- [Aim of the exercise] Pictures aside, quote the whole listing exactly.

===== Records

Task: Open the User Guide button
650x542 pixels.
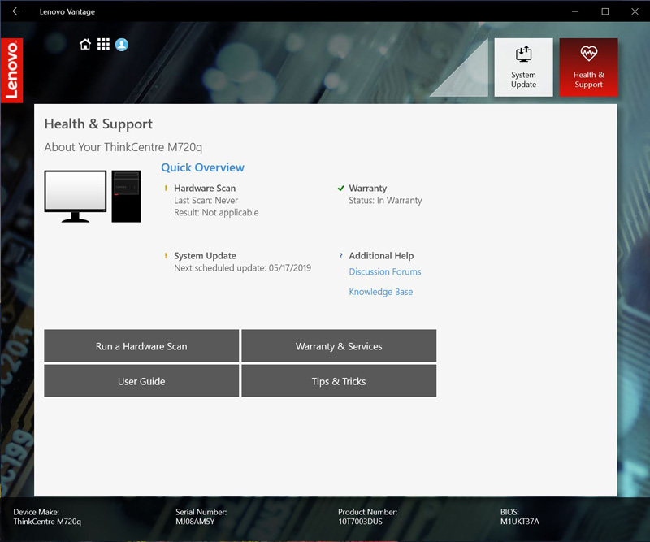Action: point(141,381)
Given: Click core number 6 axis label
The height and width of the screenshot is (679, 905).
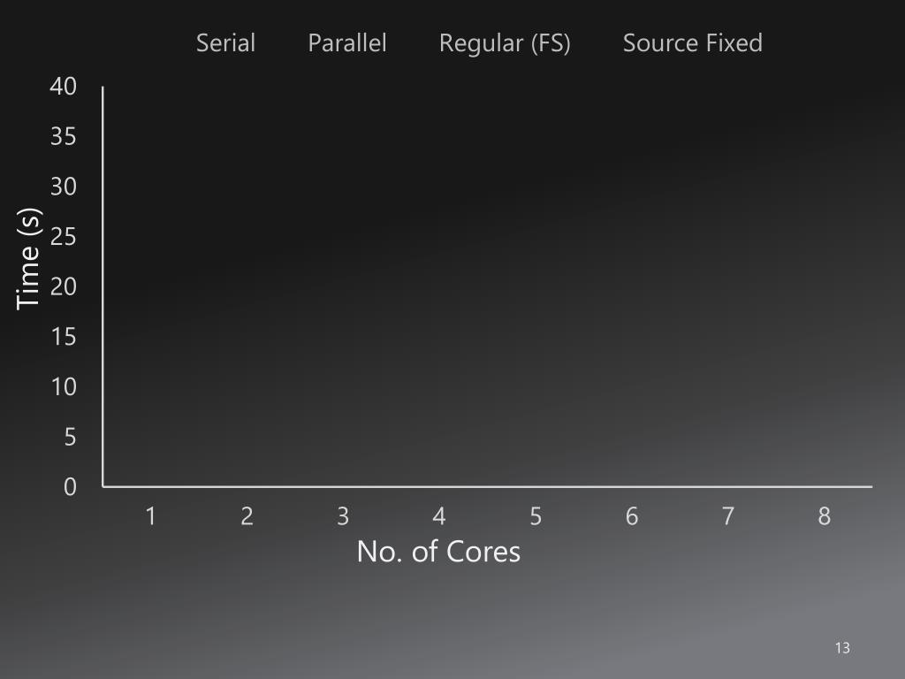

==========

- [Final answer]
Task: Open the User Guide button
650x542 pixels.
Action: point(141,381)
Given: Click core number 6 axis label
The height and width of the screenshot is (679, 905).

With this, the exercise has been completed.